2. Logical and manageable pricing

There are few purchases that are more frustrating than walking into a car dealer, committing to a purchase, and being hit with one compounding fee after another. Much like how a dealer will charge you “shipping fees” when the car is already sitting on the lot, some digital telephone answering services will charge you for things that just don’t make sense if you don’t read the fine print.

Fees such as setup fees (even though there’s no equipment to install) can really hurt your bottom line. Fees such as “per unit” (per call), “per minute” (total duration of combined calls), and their various sub-categories should be easy to interpret and make sense when compared to the competition’s pricing – otherwise, go with the competition!

3. In-house management and training of staff

You may decide this isn’t a priority for your business, and that’s fine. However, most brands will benefit in a big way from hiring the services of a telephone answering service that employs onsite staff and trains them according to both yours and your caller’s needs. This type of setup will almost always have better employee management, call turnaround times, message accuracy, quality assurance practices, and offer a better all-round service experience for you and your callers.

Phone answering service staff

4. Offer services that can grow (and grow with) your business

You might only require a message-taking service to handle incoming calls after business hours for now. However, in the future, as business and consumer needs grow, you might decide you need other features such as call screening and call forwarding during business hours, a virtual receptionist, appointment setters, or access to specialized call center staff for sales calls and/or technical troubleshooting.
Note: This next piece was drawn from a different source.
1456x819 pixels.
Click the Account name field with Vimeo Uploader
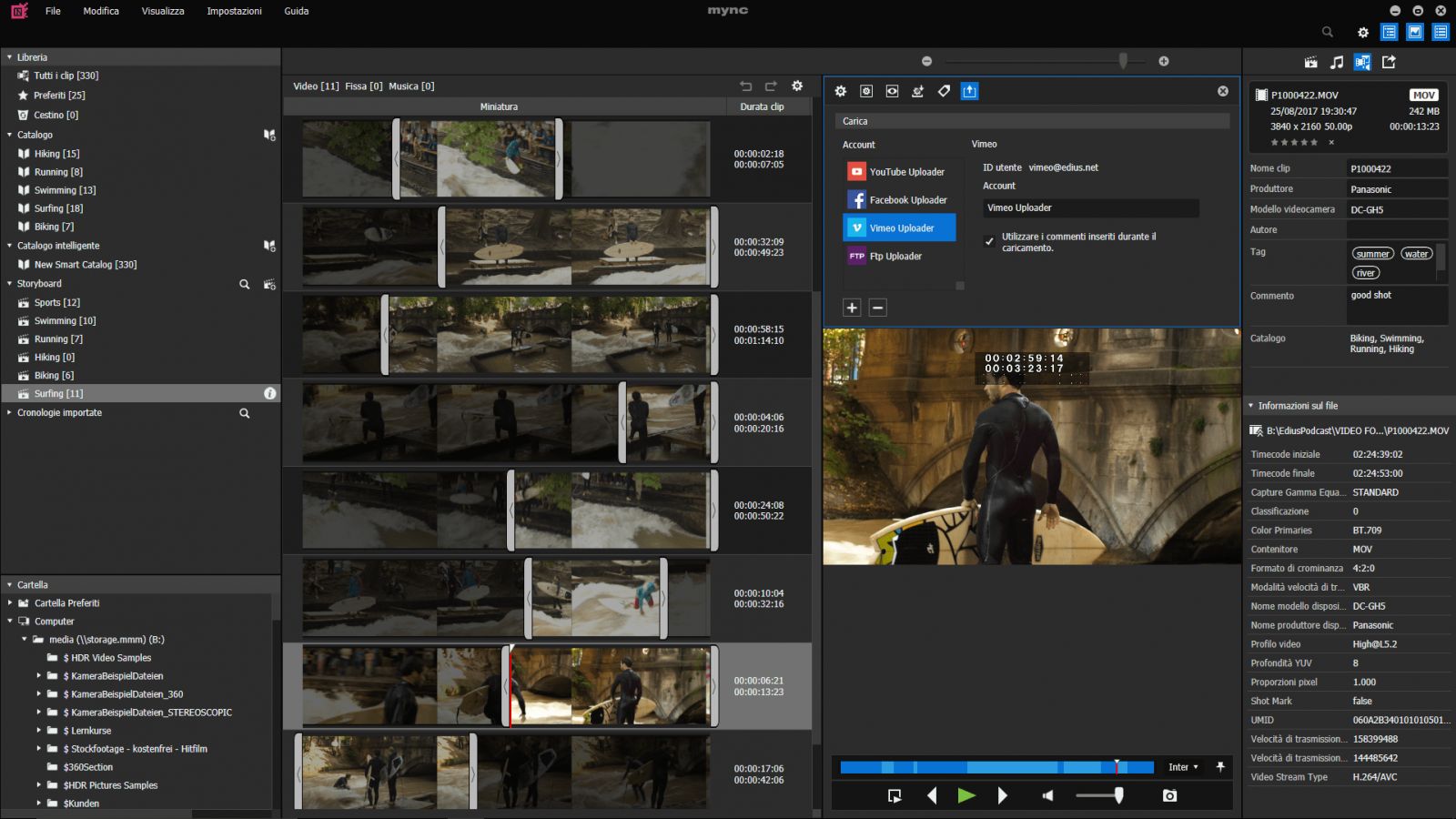[1089, 208]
It doesn’t make sense to start a relationship with a service only to outgrow them in a year’s time.

5. They need to have a solid disaster recovery plan

You should ask them straight about redundancy and how they can recover from things like power outages, server jam-ups and crashes, whether they have backup ISPs and how they store and manage data in the event any of the above take place. These variables are harder to manage if the service hires remote workers, but at the very least they should be able to make you feel secure they’ve dealt with redundancy before and can recover quickly so your callers don’t suffer.
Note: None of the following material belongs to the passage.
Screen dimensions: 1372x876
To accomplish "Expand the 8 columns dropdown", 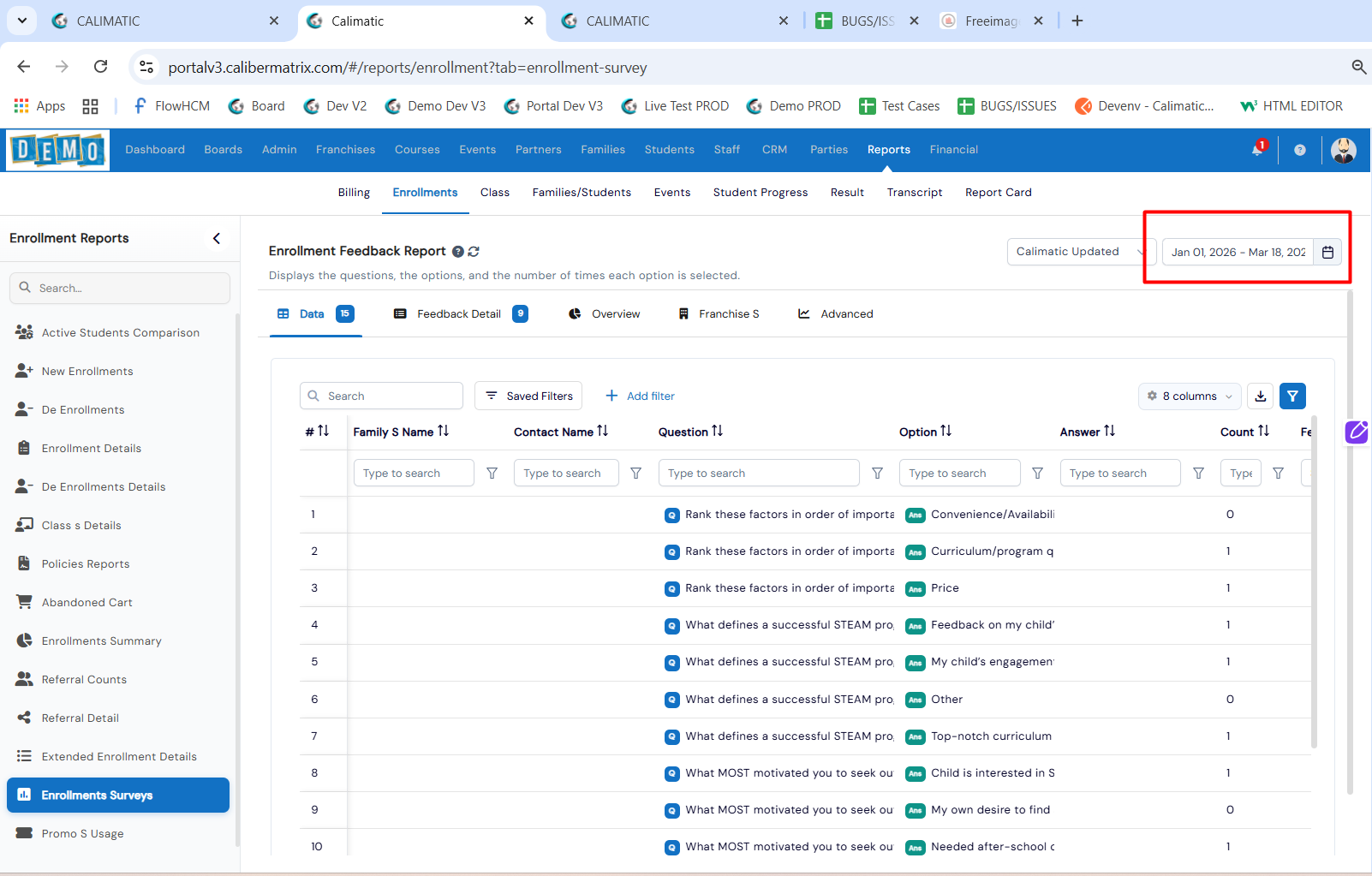I will click(x=1190, y=396).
6. Same day activation can be a warning sign

This is another concern, but not necessarily a concern for all businesses looking to hire an answering service. If you know those answering your calls are going to need some level of training and understanding about your business and its callers, any company who promises same day activation isn’t likely to be concerned about the quality of service they offer. These folks will be the face and voice of your brand, and it should take the company at least a few days to get their staff selected and on board with your requirements.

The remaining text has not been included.